Marcel Proust, Swann's Way, pp. 141-142
Up to this point I've been trying to write commentary that followed the chronological flow of the novel, although I don't particularly know why - especially with a novel that relies so much upon memory and past reflection. Essentially, I was trying to not hop back several pages, although, again, I don't know why/ I'm mentioning simply because in this case I am hopping back a few pages to Proust's discussion of the difference between the 'Meseglise way' (Swann's way) and the 'Guermantes way'. I'm doing this because, well, I should have included it earlier, first off. Why? Partially because it is important because both are mentioned repeatedly and obviously give their names to different volumes, so it is, at the least, necessary information.
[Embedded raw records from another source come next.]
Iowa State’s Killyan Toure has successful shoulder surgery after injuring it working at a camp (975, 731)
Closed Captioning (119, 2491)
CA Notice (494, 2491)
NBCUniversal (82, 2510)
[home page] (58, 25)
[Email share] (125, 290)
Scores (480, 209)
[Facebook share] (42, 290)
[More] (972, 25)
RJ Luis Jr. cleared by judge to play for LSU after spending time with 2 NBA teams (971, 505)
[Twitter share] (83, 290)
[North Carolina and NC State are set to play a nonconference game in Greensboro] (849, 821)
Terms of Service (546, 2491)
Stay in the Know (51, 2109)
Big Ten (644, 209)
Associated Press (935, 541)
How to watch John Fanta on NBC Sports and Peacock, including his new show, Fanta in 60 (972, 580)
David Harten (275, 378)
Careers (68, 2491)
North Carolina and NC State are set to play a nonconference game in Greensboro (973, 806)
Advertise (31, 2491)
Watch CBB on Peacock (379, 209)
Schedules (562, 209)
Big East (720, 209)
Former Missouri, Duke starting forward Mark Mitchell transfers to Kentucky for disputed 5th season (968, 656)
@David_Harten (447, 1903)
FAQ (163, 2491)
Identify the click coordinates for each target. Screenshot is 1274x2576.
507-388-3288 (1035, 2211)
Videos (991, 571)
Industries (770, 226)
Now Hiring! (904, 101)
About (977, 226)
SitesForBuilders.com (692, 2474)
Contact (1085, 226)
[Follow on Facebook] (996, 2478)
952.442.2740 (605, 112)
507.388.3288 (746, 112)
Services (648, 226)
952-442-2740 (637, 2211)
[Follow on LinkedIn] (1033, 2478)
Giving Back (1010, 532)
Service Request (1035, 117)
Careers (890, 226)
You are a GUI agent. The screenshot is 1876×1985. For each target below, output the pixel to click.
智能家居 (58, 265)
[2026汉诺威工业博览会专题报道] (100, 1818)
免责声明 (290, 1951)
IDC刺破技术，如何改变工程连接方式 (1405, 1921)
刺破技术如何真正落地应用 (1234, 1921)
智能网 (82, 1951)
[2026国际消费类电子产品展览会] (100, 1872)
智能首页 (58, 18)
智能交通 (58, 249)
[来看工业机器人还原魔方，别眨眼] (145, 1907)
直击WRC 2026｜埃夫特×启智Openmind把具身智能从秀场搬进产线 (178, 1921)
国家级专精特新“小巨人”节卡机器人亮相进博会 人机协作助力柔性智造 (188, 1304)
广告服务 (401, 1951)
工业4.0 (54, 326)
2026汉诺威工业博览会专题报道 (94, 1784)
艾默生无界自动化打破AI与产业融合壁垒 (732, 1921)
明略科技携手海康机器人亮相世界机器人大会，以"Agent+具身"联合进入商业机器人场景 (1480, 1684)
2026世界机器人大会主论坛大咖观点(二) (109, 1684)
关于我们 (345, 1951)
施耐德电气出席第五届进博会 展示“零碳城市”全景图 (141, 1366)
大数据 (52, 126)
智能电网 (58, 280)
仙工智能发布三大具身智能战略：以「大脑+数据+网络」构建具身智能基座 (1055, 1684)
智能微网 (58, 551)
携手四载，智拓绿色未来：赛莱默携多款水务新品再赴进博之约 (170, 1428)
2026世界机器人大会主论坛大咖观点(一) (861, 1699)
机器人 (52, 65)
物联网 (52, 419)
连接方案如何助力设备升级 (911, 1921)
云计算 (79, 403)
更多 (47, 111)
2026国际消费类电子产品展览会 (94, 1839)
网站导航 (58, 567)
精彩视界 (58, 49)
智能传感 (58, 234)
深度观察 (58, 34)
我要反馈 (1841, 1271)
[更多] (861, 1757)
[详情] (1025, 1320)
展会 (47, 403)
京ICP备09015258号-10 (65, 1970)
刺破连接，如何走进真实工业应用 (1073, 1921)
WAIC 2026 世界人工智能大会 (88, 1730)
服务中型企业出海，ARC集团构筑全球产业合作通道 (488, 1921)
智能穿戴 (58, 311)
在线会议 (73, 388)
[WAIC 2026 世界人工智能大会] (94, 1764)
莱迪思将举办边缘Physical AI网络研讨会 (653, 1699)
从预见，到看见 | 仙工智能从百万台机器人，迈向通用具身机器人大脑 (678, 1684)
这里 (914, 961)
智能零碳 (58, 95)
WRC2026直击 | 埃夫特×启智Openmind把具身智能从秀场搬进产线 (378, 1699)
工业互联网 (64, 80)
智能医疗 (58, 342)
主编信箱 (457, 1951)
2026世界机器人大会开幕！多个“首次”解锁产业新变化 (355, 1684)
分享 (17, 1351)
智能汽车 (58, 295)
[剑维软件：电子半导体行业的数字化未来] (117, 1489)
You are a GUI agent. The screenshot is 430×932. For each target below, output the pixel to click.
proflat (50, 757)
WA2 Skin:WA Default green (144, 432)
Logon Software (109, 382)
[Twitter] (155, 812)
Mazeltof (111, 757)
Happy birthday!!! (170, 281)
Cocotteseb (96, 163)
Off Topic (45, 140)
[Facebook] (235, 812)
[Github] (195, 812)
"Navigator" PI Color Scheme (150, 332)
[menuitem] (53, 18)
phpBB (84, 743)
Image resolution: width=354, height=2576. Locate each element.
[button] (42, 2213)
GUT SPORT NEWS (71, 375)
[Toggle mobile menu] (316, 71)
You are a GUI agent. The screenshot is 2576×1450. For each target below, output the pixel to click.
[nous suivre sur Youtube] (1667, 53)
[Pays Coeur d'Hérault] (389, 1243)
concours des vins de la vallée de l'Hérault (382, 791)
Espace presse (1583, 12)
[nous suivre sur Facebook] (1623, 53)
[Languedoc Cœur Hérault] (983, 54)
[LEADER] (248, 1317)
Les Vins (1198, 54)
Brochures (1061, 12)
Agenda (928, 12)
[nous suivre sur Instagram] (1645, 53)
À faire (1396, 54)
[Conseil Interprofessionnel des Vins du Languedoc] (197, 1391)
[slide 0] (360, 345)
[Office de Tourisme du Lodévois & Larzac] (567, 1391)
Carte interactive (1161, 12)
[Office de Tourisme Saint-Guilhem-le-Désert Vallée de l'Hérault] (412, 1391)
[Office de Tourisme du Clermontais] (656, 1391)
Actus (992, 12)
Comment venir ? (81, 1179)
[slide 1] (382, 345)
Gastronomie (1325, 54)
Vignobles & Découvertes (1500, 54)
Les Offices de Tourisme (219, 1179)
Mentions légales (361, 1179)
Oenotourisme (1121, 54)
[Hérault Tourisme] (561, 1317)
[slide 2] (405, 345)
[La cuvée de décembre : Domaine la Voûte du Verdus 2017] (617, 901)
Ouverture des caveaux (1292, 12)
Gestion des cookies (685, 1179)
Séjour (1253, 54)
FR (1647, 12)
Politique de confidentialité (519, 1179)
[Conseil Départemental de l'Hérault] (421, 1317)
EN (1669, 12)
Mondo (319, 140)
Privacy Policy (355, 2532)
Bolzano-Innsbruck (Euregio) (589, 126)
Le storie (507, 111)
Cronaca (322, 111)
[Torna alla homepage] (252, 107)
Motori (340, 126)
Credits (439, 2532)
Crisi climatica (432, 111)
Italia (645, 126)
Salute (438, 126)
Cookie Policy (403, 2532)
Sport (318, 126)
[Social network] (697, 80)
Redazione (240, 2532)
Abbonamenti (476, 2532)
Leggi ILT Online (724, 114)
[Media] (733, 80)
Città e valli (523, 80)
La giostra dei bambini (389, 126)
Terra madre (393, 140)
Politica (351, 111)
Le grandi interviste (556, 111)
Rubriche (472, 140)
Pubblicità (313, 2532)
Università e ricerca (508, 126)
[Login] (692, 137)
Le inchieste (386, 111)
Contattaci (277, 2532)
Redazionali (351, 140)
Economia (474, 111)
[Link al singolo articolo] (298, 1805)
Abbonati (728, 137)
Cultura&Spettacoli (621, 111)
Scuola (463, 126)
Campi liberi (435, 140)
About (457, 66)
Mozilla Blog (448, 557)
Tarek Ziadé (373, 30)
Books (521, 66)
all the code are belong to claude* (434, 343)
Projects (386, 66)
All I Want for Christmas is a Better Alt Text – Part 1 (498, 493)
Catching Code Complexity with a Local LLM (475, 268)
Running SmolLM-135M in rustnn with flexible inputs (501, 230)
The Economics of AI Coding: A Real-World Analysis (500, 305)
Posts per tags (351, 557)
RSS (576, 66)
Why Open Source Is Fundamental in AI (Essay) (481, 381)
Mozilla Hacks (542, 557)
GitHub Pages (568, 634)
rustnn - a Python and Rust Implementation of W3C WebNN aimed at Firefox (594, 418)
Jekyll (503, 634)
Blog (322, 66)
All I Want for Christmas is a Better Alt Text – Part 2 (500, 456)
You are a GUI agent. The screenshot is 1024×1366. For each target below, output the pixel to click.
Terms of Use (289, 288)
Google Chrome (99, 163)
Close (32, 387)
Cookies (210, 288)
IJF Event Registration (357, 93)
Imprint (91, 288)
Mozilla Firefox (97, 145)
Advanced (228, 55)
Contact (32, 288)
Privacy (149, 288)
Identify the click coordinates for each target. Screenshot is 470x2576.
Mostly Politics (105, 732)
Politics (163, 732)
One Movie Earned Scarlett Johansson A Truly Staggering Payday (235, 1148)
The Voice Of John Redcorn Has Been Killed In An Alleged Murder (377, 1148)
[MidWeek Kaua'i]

More importantly, there is the clear metaphor of different paths that Proust, or for that matter all of us, take during our lives. And sometimes these paths seem as polar opposites as the Meseglise way and the Guermantes way seemed to the young Proust. For example, for me I have the Hoosier way and the International way, and reaching one from the other seems as logical as "to turn to the east in order to reach the west." I certainly have a tortured relationship with my Indiana roots, and, before deactivating Facebook, I had defriended several old high school acquaintances who had tracked me down and sent unexpected friend requests because of their archly conservative and at times blatantly racist and Islamophobic screeds. So, to reach the International way from the Hoosier way almost seems to defy logic. And, in turn, travelling on the Hoosier way after walking the International way is essentially impossible, as much as my brother Eric would love me to move to Indianapolis (although I would love to see him and his family more). That said, I'm sure these two disparate ways communicate and influence each other inside my addled brain and tattered soul, in much the same ways that the Aztecs and Incas indirectly influenced each other even though they didn't know that the other existed. Maybe when I'm in Sana'a or Kasgar or Zanzibar I'm still that kid from Rising Sun who never completely left the Hoosier way, but also vice versa.